◆ **Work instruction A**
In the records, retype the stretch from the line that contains "is (667, 1073)." through the line that contains "reply-icon is located", and leave the pictures out of your copy.

===============

# WNBA's Future



## jov_brien (May 15, 2003)

Hello All,

I absolutely love the WNBA. I like the NBA, too, and I have to agree with both sides when it comes to how the game is played.

The NBA is more exciting to watch, honestly, because they have all these dunks and scoring can go way up. However, the women of the WNBA play basketball, I believe, the way it should be. I mean anyone, if they are tall enough, can dunk the ball, but not anyone can shoot it. Since women are shorter, they have to find more creative ways of getting the ball into the hoop.

I agree with someone's earlier statement that there should be some changes in the WNBA game. They should have four 12-minute periods. With more minutes, the scoring will definitely go up. I'm not sure about using the NBA's three-point line. i think it is fine the way it is. I believe more WNBA commericials should be aired on non-WNBA stations, meaning stations that don't air WNBA games. They could be selling more tickets that way.

===============

◆ **Work instruction B**
In the forum post about the WNBA's future, rewrite the stretch from "# WNBA's Future" through "into the hoop." with "hoop" changed to "basket".

◆ **Supplied material**
===============

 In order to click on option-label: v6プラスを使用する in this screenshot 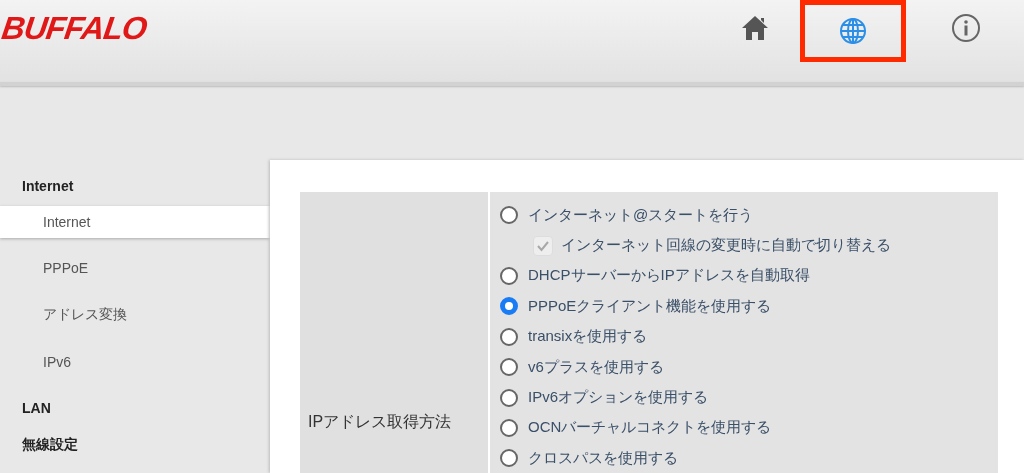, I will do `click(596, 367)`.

===============

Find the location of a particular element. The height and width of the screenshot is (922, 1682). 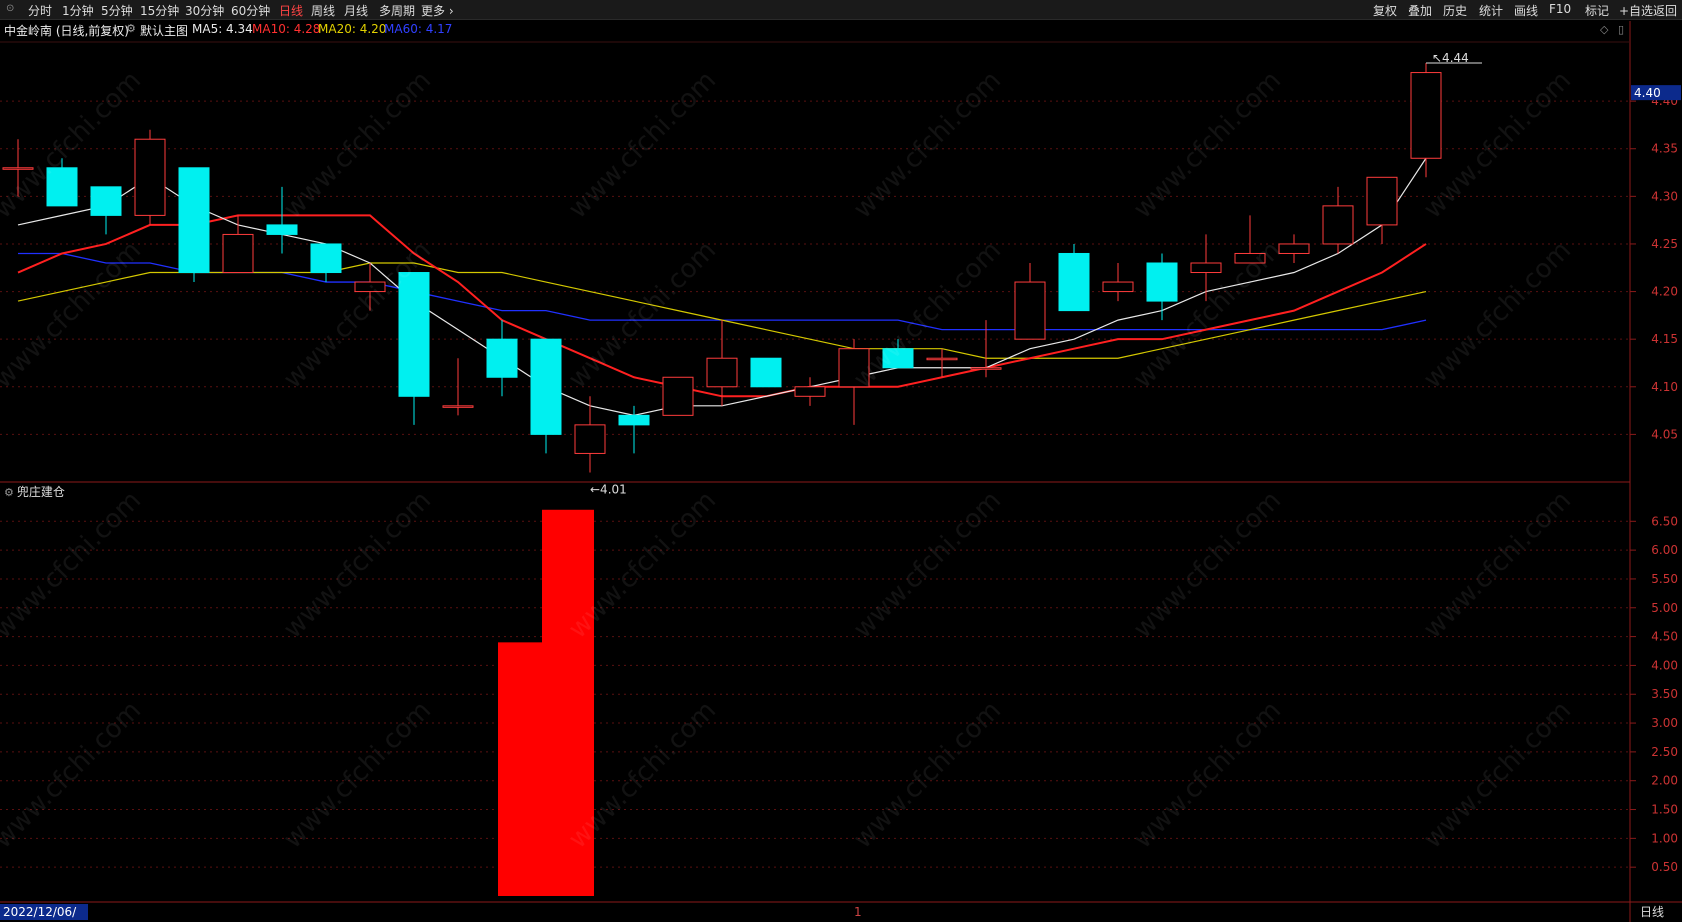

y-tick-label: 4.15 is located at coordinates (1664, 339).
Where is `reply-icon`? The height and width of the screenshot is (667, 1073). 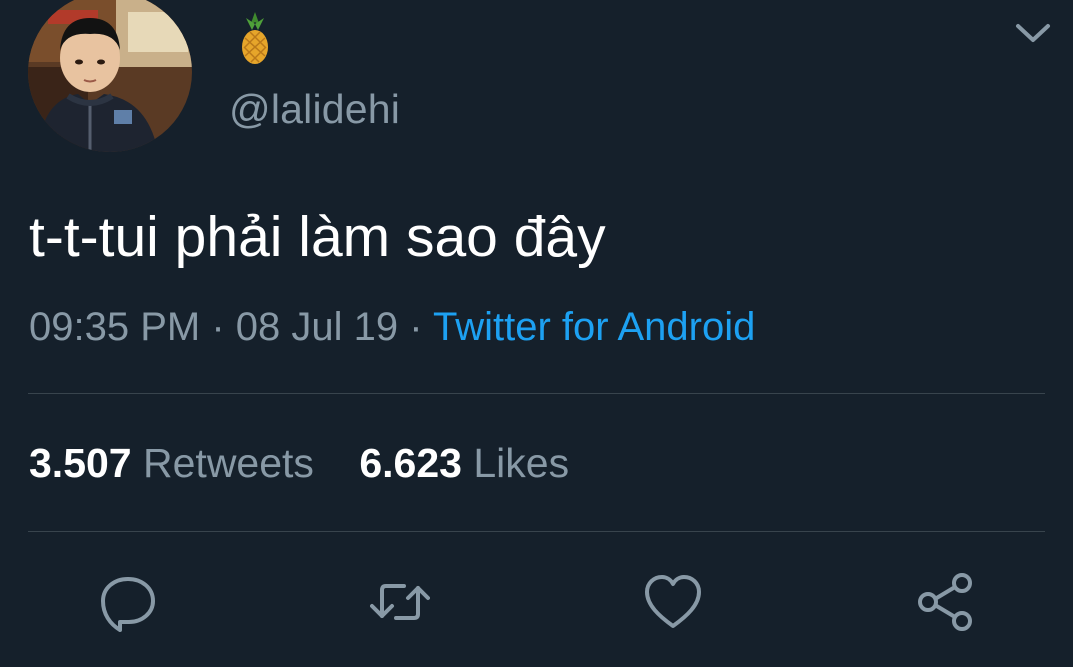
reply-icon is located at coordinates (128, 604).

===============

◆ **Final answer A**
Where is `reply-icon`? The height and width of the screenshot is (667, 1073). 
reply-icon is located at coordinates (128, 604).

◆ **Final answer B**
# WNBA's Future



## jov_brien (May 15, 2003)

Hello All,

I absolutely love the WNBA. I like the NBA, too, and I have to agree with both sides when it comes to how the game is played.

The NBA is more exciting to watch, honestly, because they have all these dunks and scoring can go way up. However, the women of the WNBA play basketball, I believe, the way it should be. I mean anyone, if they are tall enough, can dunk the ball, but not anyone can shoot it. Since women are shorter, they have to find more creative ways of getting the ball into the basket.